It’s the beginning of a new year, typically the time people make resolutions. A popular one is to improve their health. Besides joining a gym, they begin wearing devices that monitor and record their performance, like a Fitbit. The device gives real-time feedback on how they are doing and if they need to adjust their performance. Imagine a Fitbit for an entire system, like a giant wind-turbine farm.
Well, that is what ISE assistant professor Sara Shashaani, along with Eunshin Byon from the Industrial and Operations Engineering Department at the University of Michigan, is researching thanks to a three-year grant from the Engineering Directorate of the National Science Foundation (NSF). “A peer-reviewed grant from the NSF indicates that other researchers and government leaders think the research is important,” said Julie Swann, ISE department head.
What is a Digital Twin?
Their research focuses on using big data to tune existing digital twins. So, what is a digital twin? “A digital twin is a virtual representation of a physical system, a collection of computationally expensive simulation models based on the physics of the system,” explained Shashaani. “It is a concept gaining increased popularity these days for its potential to revolutionize several fields, such as renewable energy production.”
For example, researchers will equip a wind turbine with sensors to record data about the different parts of the turbine’s performance. That data is sent in real-time to a processing system and then to the digital copy of the turbine.
With this data, the virtual model can run multiple simulations to study various performance issues and generate valuable insights on improving the turbine’s output. These insights are then applied back to the turbine.
One of the challenges with digital twins is processing the vast amounts of data collected from the physical system, even with cutting-edge computing capabilities. For example, the year-long data of a single wind farm (500,000+ measurements) would require more than 8,000 hours of run time for calibrating only one parameter.
“This project aims to develop efficient and robust methods for calibrating digital twins using big observational data,” said Shashaani. She will develop stochastic optimization methods integrated with sampling techniques to identify small subsets of the large data containing the same amount of information.
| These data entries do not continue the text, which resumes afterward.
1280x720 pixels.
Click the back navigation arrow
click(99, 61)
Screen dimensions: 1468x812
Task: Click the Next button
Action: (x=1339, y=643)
This approach will help with speed but will also provide reliable calibrations. Digital twins will only be effective if they are well-calibrated.
“The outcome of this project will enable the effective usage of digital twins for real-world decision-making with robust use of large datasets in a short time,” explained Shashaani.
While she and her collaborators will show how their methods can improve the performance of wind farms and building heating and cooling as a prototype, the impact of their research will go beyond just energy applications. “It can benefit supply chain management, healthcare, and manufacturing systems, by establishing a digital counterpart of reality via cost-effective yet accurate simulation,” shared Shashaani.
Collaboration with the National Renewable Energy Laboratory and Risø National Laboratory in Denmark will allow this project’s outcomes to have a high chance of being implemented to improve current systems. The project has a vital educational component, such as summer camps and undergraduate researchers’ recruitment.
“We all celebrate when our faculty, especially our newer faculty, obtain a grant from the NSF,” said Swann. “Dr. Shashaani is developing the exciting methodology to solve significant problems for humankind.”
Want more details about Shashaani’s NSF grant? Go to the NSF website.
Sara Shashaani joined the Department of Industrial and Systems Engineering as an assistant professor in January 2019. Before joining the NC State faculty, she was a postdoctoral fellow at the Department of Industrial and Operations Engineering at the University of Michigan, where she worked on designing and improving probabilistic predictive models specifically used for hurricane-induced power outages, with challenges in highly imbalanced datasets and a large set of explanatory variables. Her dissertation research in the area of derivative-free simulation optimization awarded her a Ph.D. degree in Industrial Engineering from Purdue University in 2016. Besides her research, she is passionate about activities that target the environment, community wellness, and science communication.
Eunshin Byon’s research interests include reliability evaluation, fault diagnosis/condition monitoring, predictive modeling and data analytics, and operations and maintenance decision-making for stochastic systems. Her recent research focuses on uncertainty quantification of stochastic systems using stochastic simulations, reliability analysis and improvement of large-scale, interconnected systems with applications to renewable power systems and manufacturing processes. She is a member of IIE, INFORMS, and IEEE.